--- Task inputs ---
========================================

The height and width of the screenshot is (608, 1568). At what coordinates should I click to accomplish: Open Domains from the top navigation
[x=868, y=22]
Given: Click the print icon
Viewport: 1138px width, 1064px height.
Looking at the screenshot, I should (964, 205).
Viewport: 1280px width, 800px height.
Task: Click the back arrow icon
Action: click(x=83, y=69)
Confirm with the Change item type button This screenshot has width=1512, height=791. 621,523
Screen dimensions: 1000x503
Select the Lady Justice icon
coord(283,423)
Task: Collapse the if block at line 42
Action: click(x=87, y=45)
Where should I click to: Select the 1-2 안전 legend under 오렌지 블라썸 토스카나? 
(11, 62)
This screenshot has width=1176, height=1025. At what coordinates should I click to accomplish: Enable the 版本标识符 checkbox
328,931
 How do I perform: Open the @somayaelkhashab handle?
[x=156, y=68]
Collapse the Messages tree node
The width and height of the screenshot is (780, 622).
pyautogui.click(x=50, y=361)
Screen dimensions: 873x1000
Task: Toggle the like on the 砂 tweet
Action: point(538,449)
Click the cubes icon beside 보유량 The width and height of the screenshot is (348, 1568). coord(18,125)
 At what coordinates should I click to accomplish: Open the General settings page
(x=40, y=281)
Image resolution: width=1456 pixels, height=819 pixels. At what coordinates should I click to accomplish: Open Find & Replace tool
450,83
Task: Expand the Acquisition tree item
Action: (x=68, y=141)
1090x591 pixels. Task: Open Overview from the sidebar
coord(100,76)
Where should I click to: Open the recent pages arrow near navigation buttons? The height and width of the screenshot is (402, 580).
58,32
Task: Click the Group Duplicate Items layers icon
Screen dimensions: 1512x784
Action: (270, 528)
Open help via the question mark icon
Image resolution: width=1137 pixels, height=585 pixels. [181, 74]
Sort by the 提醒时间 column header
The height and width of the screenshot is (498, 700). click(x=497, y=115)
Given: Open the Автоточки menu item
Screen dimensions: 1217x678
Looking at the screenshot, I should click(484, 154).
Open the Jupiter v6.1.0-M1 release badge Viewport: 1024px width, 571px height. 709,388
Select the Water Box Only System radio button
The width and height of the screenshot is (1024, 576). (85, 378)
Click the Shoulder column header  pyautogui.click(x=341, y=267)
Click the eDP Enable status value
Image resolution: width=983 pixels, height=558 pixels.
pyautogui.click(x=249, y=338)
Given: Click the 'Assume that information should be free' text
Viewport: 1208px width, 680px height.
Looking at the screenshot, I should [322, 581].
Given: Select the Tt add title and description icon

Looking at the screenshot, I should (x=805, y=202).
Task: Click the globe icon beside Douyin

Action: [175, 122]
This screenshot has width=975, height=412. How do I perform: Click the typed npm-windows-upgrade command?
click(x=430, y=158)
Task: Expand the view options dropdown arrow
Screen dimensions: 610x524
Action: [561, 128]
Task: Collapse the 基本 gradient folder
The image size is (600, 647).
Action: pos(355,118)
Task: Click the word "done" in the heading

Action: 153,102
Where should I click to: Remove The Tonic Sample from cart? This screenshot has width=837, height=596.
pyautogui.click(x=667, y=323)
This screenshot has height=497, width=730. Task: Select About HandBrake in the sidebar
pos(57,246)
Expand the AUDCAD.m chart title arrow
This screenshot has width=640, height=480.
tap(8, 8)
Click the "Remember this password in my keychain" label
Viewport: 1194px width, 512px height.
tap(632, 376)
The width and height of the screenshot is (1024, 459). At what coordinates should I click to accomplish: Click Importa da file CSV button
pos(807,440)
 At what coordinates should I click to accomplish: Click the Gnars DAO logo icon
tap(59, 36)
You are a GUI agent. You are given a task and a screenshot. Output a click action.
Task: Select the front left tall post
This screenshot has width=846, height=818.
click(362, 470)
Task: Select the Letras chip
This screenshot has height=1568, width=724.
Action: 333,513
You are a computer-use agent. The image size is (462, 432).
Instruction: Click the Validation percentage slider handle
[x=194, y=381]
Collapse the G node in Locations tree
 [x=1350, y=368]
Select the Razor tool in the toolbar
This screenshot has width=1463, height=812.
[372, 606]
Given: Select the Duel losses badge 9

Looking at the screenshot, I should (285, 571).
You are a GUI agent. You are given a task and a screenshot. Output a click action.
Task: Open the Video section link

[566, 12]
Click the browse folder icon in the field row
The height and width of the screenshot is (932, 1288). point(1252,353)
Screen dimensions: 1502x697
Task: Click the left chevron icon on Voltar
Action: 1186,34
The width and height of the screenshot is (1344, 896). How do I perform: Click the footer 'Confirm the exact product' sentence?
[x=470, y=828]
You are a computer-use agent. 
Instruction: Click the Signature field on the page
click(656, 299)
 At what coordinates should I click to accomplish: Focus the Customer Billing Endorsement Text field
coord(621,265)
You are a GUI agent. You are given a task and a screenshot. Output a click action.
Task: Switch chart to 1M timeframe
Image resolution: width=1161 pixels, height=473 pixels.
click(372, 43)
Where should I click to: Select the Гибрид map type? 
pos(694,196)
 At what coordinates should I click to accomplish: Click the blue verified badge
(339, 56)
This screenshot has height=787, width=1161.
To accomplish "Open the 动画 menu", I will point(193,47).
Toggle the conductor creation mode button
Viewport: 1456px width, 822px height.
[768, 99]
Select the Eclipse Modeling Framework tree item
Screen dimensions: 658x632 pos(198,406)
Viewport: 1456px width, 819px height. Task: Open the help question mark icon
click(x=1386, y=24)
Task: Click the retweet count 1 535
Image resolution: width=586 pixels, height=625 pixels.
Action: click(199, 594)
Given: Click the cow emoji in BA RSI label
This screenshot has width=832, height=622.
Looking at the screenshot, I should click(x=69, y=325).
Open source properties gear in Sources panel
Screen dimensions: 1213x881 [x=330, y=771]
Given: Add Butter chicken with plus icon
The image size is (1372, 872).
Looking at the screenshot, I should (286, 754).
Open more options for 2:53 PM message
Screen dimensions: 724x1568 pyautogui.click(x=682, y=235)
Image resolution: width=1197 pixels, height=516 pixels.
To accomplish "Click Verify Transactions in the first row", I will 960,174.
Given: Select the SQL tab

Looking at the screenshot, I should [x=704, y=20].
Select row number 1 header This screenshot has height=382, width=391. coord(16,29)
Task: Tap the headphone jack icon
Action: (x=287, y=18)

========================================

--- Written request ---
Extract the part of the lines that opens with the line containing "Given: Click the 'Assume" and closes with the line containing "tap(59, 36)", copying each line exactly and including both of those lines.

--- Correct response ---
Given: Click the 'Assume that information should be free' text
Viewport: 1208px width, 680px height.
Looking at the screenshot, I should [322, 581].
Given: Select the Tt add title and description icon

Looking at the screenshot, I should (x=805, y=202).
Task: Click the globe icon beside Douyin

Action: [175, 122]
This screenshot has width=975, height=412. How do I perform: Click the typed npm-windows-upgrade command?
click(x=430, y=158)
Task: Expand the view options dropdown arrow
Screen dimensions: 610x524
Action: [561, 128]
Task: Collapse the 基本 gradient folder
The image size is (600, 647).
Action: pos(355,118)
Task: Click the word "done" in the heading

Action: 153,102
Where should I click to: Remove The Tonic Sample from cart? This screenshot has width=837, height=596.
pyautogui.click(x=667, y=323)
This screenshot has height=497, width=730. Task: Select About HandBrake in the sidebar
pos(57,246)
Expand the AUDCAD.m chart title arrow
This screenshot has width=640, height=480.
tap(8, 8)
Click the "Remember this password in my keychain" label
Viewport: 1194px width, 512px height.
tap(632, 376)
The width and height of the screenshot is (1024, 459). At what coordinates should I click to accomplish: Click Importa da file CSV button
pos(807,440)
 At what coordinates should I click to accomplish: Click the Gnars DAO logo icon
tap(59, 36)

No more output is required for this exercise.